In full and without change, repeat the records shown below.

Top of RECORDS SHOWN

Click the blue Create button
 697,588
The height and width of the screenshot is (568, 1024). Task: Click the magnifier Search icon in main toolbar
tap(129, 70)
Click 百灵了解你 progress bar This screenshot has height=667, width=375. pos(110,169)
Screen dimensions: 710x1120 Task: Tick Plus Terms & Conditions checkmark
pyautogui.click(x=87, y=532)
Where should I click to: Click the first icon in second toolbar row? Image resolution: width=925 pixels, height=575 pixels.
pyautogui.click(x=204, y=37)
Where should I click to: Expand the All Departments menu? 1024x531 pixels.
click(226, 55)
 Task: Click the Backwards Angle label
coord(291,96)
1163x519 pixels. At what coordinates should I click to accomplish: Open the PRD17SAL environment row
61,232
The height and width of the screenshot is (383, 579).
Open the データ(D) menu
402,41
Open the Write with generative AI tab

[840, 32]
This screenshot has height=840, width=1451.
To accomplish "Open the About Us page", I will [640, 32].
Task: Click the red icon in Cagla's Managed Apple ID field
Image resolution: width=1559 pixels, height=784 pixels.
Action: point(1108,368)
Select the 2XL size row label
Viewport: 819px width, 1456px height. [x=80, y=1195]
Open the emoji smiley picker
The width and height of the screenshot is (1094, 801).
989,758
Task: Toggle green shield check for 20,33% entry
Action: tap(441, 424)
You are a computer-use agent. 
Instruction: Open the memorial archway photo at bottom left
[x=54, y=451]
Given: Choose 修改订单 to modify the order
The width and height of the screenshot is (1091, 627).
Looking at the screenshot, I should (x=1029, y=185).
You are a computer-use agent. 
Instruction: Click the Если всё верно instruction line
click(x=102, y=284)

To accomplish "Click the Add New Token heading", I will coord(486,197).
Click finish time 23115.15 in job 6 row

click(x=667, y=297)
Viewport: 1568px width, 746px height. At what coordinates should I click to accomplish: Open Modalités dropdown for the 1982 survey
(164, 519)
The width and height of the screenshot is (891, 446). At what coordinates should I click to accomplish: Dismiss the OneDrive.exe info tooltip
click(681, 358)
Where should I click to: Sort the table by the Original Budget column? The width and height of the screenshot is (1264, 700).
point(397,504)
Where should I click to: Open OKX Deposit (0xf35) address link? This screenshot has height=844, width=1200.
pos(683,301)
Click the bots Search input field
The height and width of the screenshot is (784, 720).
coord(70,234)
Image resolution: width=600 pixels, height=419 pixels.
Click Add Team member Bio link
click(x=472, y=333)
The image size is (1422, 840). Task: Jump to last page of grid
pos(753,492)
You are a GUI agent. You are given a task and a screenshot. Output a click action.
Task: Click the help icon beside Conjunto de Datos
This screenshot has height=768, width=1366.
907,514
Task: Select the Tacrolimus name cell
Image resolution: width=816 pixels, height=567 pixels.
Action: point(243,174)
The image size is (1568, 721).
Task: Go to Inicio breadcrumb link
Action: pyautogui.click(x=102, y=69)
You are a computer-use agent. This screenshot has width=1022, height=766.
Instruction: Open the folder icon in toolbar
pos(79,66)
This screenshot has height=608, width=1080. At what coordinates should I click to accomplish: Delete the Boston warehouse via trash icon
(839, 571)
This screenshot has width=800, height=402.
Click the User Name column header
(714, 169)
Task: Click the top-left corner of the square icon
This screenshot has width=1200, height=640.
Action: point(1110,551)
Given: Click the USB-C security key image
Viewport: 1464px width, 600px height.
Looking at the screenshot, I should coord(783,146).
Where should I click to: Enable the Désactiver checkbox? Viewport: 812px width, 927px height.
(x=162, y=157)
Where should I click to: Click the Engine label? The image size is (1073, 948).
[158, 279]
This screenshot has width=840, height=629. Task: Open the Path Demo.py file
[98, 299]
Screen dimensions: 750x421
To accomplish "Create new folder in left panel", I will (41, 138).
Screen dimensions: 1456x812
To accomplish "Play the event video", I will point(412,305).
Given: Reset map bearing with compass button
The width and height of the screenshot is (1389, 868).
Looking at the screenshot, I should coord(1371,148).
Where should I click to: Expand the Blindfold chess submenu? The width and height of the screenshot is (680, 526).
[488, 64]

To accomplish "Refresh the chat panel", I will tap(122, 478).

Bottom of RECORDS SHOWN

§ RESPONSE FOR THIS EXERCISE:
Click the blue Create button
 697,588
The height and width of the screenshot is (568, 1024). Task: Click the magnifier Search icon in main toolbar
tap(129, 70)
Click 百灵了解你 progress bar This screenshot has height=667, width=375. pos(110,169)
Screen dimensions: 710x1120 Task: Tick Plus Terms & Conditions checkmark
pyautogui.click(x=87, y=532)
Where should I click to: Click the first icon in second toolbar row? Image resolution: width=925 pixels, height=575 pixels.
pyautogui.click(x=204, y=37)
Where should I click to: Expand the All Departments menu? 1024x531 pixels.
click(226, 55)
 Task: Click the Backwards Angle label
coord(291,96)
1163x519 pixels. At what coordinates should I click to accomplish: Open the PRD17SAL environment row
61,232
The height and width of the screenshot is (383, 579).
Open the データ(D) menu
402,41
Open the Write with generative AI tab

[840, 32]
This screenshot has height=840, width=1451.
To accomplish "Open the About Us page", I will [640, 32].
Task: Click the red icon in Cagla's Managed Apple ID field
Image resolution: width=1559 pixels, height=784 pixels.
Action: point(1108,368)
Select the 2XL size row label
Viewport: 819px width, 1456px height. [x=80, y=1195]
Open the emoji smiley picker
The width and height of the screenshot is (1094, 801).
989,758
Task: Toggle green shield check for 20,33% entry
Action: tap(441, 424)
You are a computer-use agent. 
Instruction: Open the memorial archway photo at bottom left
[x=54, y=451]
Given: Choose 修改订单 to modify the order
The width and height of the screenshot is (1091, 627).
Looking at the screenshot, I should (x=1029, y=185).
You are a computer-use agent. 
Instruction: Click the Если всё верно instruction line
click(x=102, y=284)

To accomplish "Click the Add New Token heading", I will coord(486,197).
Click finish time 23115.15 in job 6 row

click(x=667, y=297)
Viewport: 1568px width, 746px height. At what coordinates should I click to accomplish: Open Modalités dropdown for the 1982 survey
(164, 519)
The width and height of the screenshot is (891, 446). At what coordinates should I click to accomplish: Dismiss the OneDrive.exe info tooltip
click(681, 358)
Where should I click to: Sort the table by the Original Budget column? The width and height of the screenshot is (1264, 700).
point(397,504)
Where should I click to: Open OKX Deposit (0xf35) address link? This screenshot has height=844, width=1200.
pos(683,301)
Click the bots Search input field
The height and width of the screenshot is (784, 720).
coord(70,234)
Image resolution: width=600 pixels, height=419 pixels.
Click Add Team member Bio link
click(x=472, y=333)
The image size is (1422, 840). Task: Jump to last page of grid
pos(753,492)
You are a GUI agent. You are given a task and a screenshot. Output a click action.
Task: Click the help icon beside Conjunto de Datos
This screenshot has height=768, width=1366.
907,514
Task: Select the Tacrolimus name cell
Image resolution: width=816 pixels, height=567 pixels.
Action: point(243,174)
The image size is (1568, 721).
Task: Go to Inicio breadcrumb link
Action: pyautogui.click(x=102, y=69)
You are a computer-use agent. This screenshot has width=1022, height=766.
Instruction: Open the folder icon in toolbar
pos(79,66)
This screenshot has height=608, width=1080. At what coordinates should I click to accomplish: Delete the Boston warehouse via trash icon
(839, 571)
This screenshot has width=800, height=402.
Click the User Name column header
(714, 169)
Task: Click the top-left corner of the square icon
This screenshot has width=1200, height=640.
Action: point(1110,551)
Given: Click the USB-C security key image
Viewport: 1464px width, 600px height.
Looking at the screenshot, I should coord(783,146).
Where should I click to: Enable the Désactiver checkbox? Viewport: 812px width, 927px height.
(x=162, y=157)
Where should I click to: Click the Engine label? The image size is (1073, 948).
[158, 279]
This screenshot has width=840, height=629. Task: Open the Path Demo.py file
[98, 299]
Screen dimensions: 750x421
To accomplish "Create new folder in left panel", I will (41, 138).
Screen dimensions: 1456x812
To accomplish "Play the event video", I will point(412,305).
Given: Reset map bearing with compass button
The width and height of the screenshot is (1389, 868).
Looking at the screenshot, I should coord(1371,148).
Where should I click to: Expand the Blindfold chess submenu? The width and height of the screenshot is (680, 526).
[488, 64]

To accomplish "Refresh the chat panel", I will tap(122, 478).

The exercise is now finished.